Ces préliminaires me conduisent naturellement à vous dire qu’un de mes amis, atteint du mal en question, — tristesse somnolente, langueur appesantie, — vint un lendemain de courses chercher auprès de moi remèdes et consolations. Il savait de reste que je ne le harcèlerais pas de vaines remontrances, et que les je vous l’avais prédit ne sont point à mon usage. Les femmes seules (les femmes légitimes, s’entend) se permettent cette phrase aussi banale qu’agaçante.
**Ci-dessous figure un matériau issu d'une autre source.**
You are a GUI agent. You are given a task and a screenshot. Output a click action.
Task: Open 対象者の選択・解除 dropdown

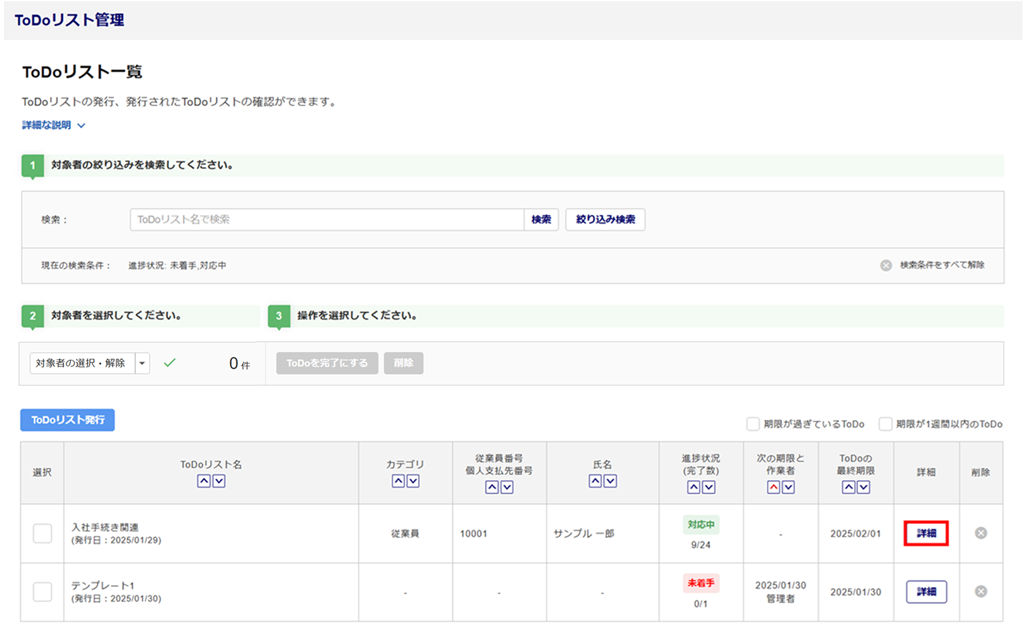tap(141, 363)
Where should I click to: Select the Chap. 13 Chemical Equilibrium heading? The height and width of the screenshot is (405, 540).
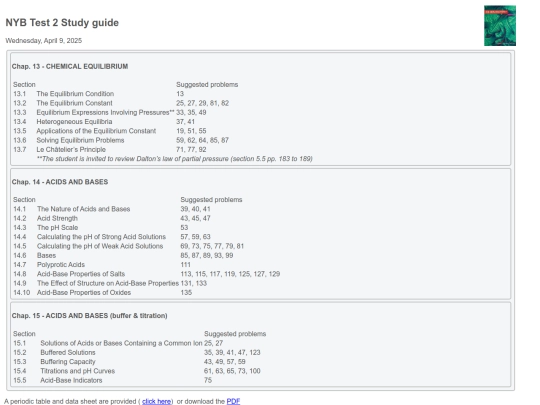coord(70,66)
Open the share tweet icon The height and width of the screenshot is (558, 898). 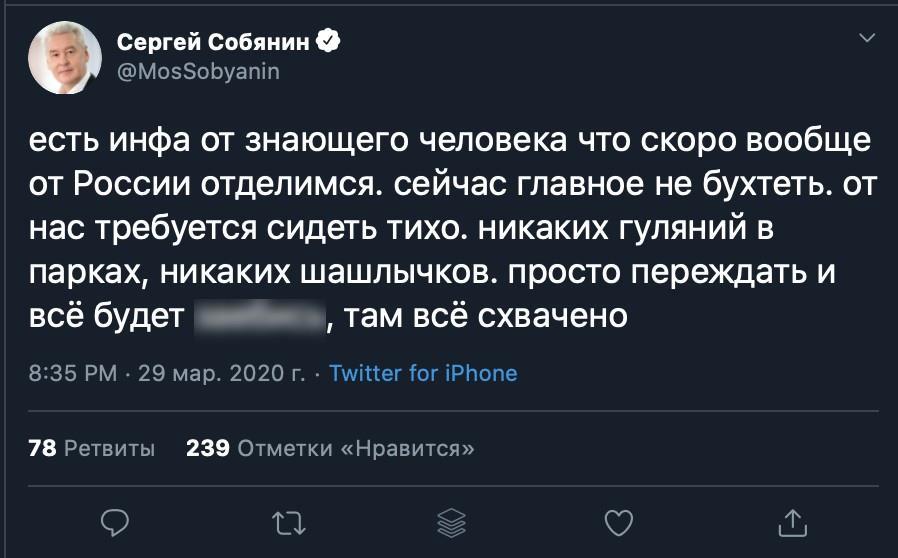(x=791, y=521)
Quant à moi, je m’abstins même de rappeler à mon camarade que je l’avais soigneusement et persévéramment prémuni contre son excessive confiance dans les mérites de Russley. Je bornai mes conseils à lui prescrire de boire frais et de se rappeler les malheurs d’autrui, excellente recette pour nous faire accepter les nôtres. Aussi, remontant vers le passé, nous évoquâmes toute sorte de vieux souvenirs aux clartés mourantes du crépuscule. L’entretien ne fut pas des plus gais. On ne sait pas ce que recèle de tristesses à échéance du lendemain un excès de vin de Champagne frappé commis la veille. L’homme d’ailleurs est porté à regarder comme un désert aride le monde où il est atteint et convaincu d’avoir joué le rôle d’un sot.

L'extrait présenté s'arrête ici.